Tuesday, May 3, 2016
Oops! Shoulda checked before I posted ...
As my Facebook friends know (to their sorrow) I occasionally post pages from The Book Lover's Calendar (I call it my book-nerd calendar). During the weekdays, each page deals with a single book (many of which I've never heard of), but on the weekends there's sometimes a Q&A about a book or writer--or, as in the case of this past weekend--a quotation.
I'm going to note here the oddest coincidence: the year when the book summarized on November 11 (my birthday) The Call of the Wild (I've published two annotated editions of that Jack London novel). Weird.
Uh oh: Weirder than I thought. I just found that calendar page in one of my Jack London folders, and I see it was October 11--a month before my birthday ... Traitor Memory strikes again. (Dyer, you gotta check stuff before you post it!)
But ... I had a strong memory that this page had appeared on a significant day. I just checked my journal, and, yes indeed, it was a most significant day, the day I was inducted into the Hall of Fame for teachers in Aurora. And I taught Wild in the middle school there for the last fifteen years or so of my career. So there!
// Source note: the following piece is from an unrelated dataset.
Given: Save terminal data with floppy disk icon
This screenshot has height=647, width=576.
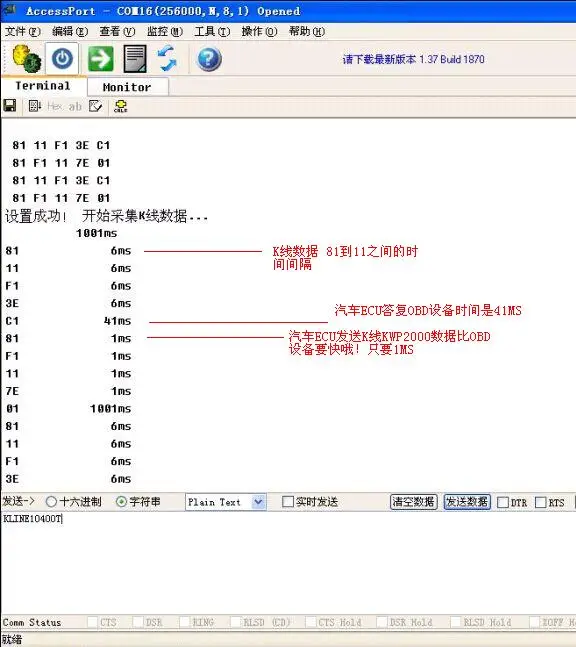Looking at the screenshot, I should 9,106.
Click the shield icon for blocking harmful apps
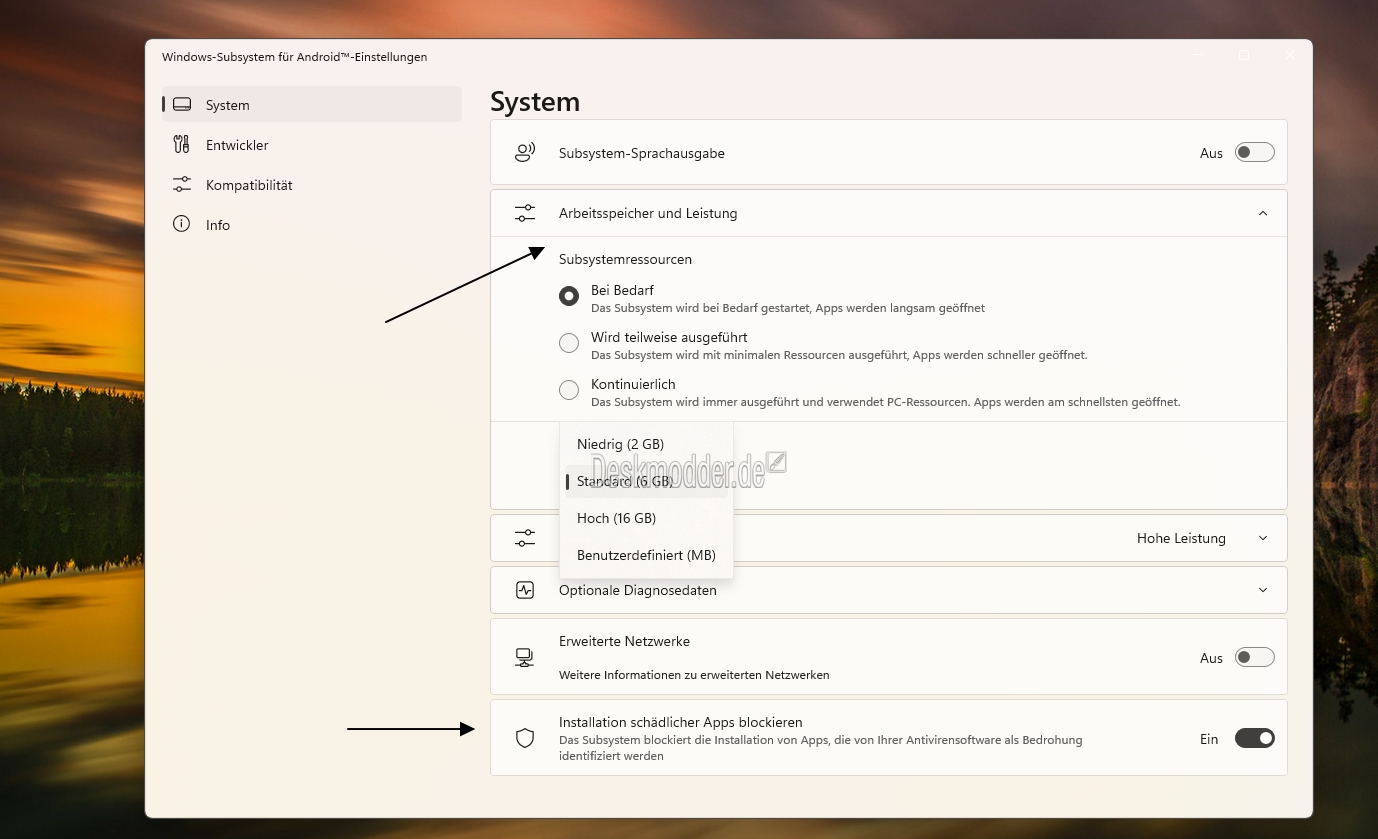 click(525, 738)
Anyway ... the Tubman quotation. I confess that I did feel a tiny trickle of doubt dripping in my brain when I read it--but I quickly dismissed it (If you can't trust a calendar, then what can you trust!?). And posted it.
And not long afterwards I got a shock of embarrassment. A former student from years ago--Steve LaBonte, whom I taught in 8th grade in 1991-92--sent me note with a link. Here's what he said: Steve LaBonte Apparently there is no historical basis for this quote, and it didn't start appearing until the 1990's. Here's the link.
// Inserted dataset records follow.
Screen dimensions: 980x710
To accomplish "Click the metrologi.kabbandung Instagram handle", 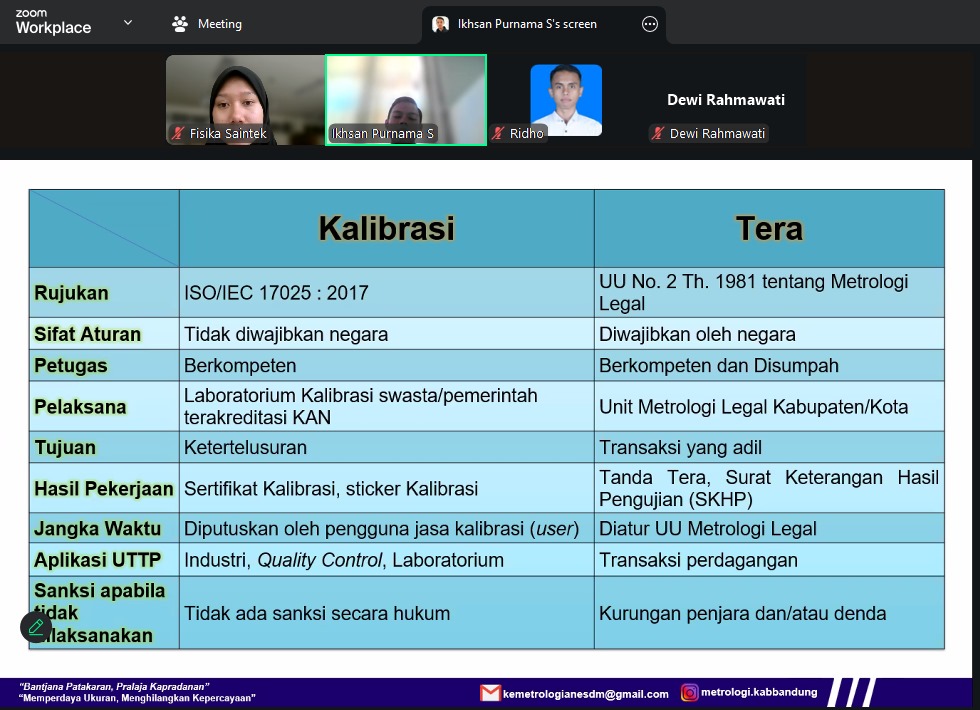I will tap(759, 692).
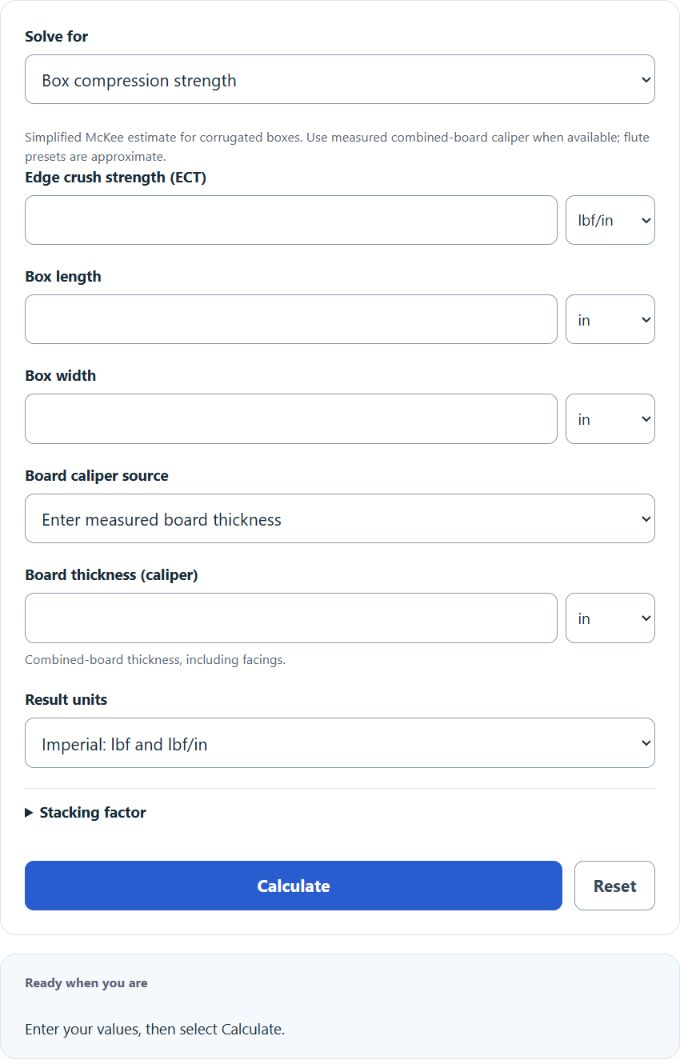Open the Solve for dropdown

[339, 79]
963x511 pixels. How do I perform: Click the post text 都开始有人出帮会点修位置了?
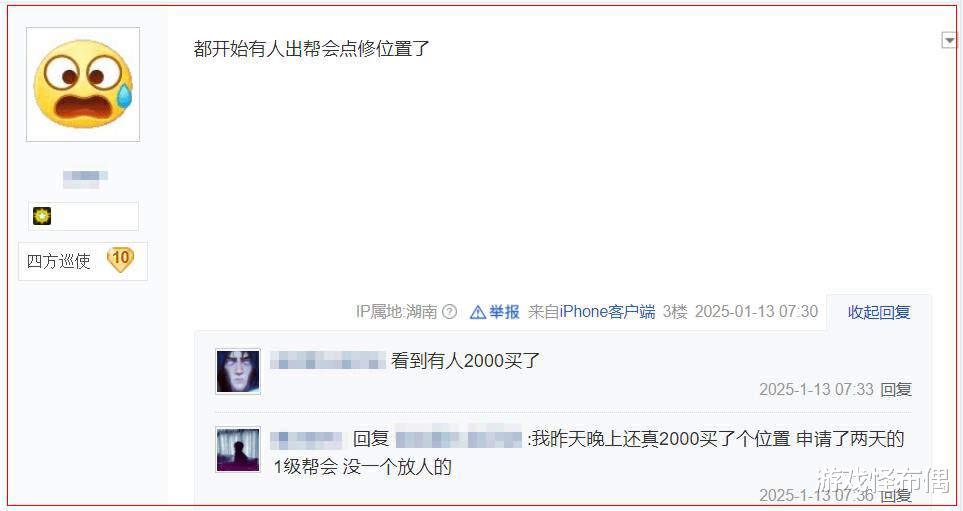pyautogui.click(x=311, y=49)
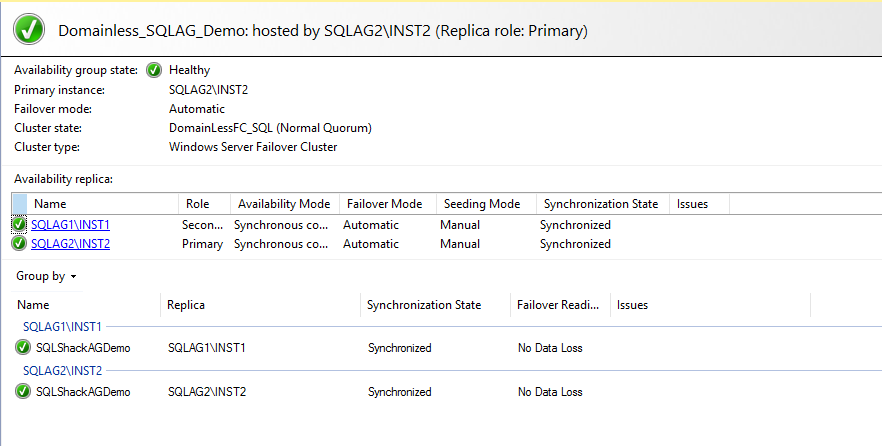Click the Healthy availability group state icon
This screenshot has height=446, width=882.
(154, 70)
That was a shock--not only the realization that I'd posted something bogus (unintentionally) but two other things: (1) I hadn't followed up on my initial skepticism (though mild, I confess); (2) I've often judged others who have failed to check out the veracity of the quotations and images they've posted on Facebook. (I've often seen photographs, especially of the Obamas, that have been clearly photo-shopped or cropped in such a way as to confirm some anti-Obama point-of-view--see the one below, for example, the first showing them "failing" to salute with the correct hand; the second, the full original shot.)
Anyway, this kind of stuff--posted by people on the Left as well as the Right--is rampant on Facebook--and on the Internet in general. I've always sniffed in disdain.
And then discovered, yesterday, that I was sniffing my own odor, as well.
After Steve posted his reply, I wrote him a thank-you (I really don't like to post something bogus). I also double-checked on Snopes.com--and, yes, the quotation is bogus. (Link to Snopes.)
I posted the Snopes link on my own FB page--thanked Steve for what he'd done. And felt humble and a tad embarrassed the rest of the day.
But I decided not to take down the original post--and its aftermath. I think it's something we all need to think about in this digital era when truth and falseness and deception and all other sorts of things fly around our world at astonishing speed.
And so I want to thank Steve LaBonte again. For I am now resolving to be a More Skeptical Poster--Checking before clicking.
BTW--I just checked the Harmon School yearbook for his 8th grade year, and I see young Steve, now in his later 30s, looking youthful and sober and serious, wearing glasses (as I did and do). And over his picture he has written a note to me: Mr. Dyer. You're a great teacher. Have fun in Alaska.* Steve LaBonte.
Well, I can now add something: Mr. LaBonte. You're a great teacher. Have fun wherever you are. Daniel Dyer.
*The next school year, 92-93, I was on sabbatical, the culmination of which was a trek over the Chilkoot Trail (an important trail in The Call of the Wild) from Alaska into the Canadian Yukon. You can Google the series of posts I did a few years ago about that hike.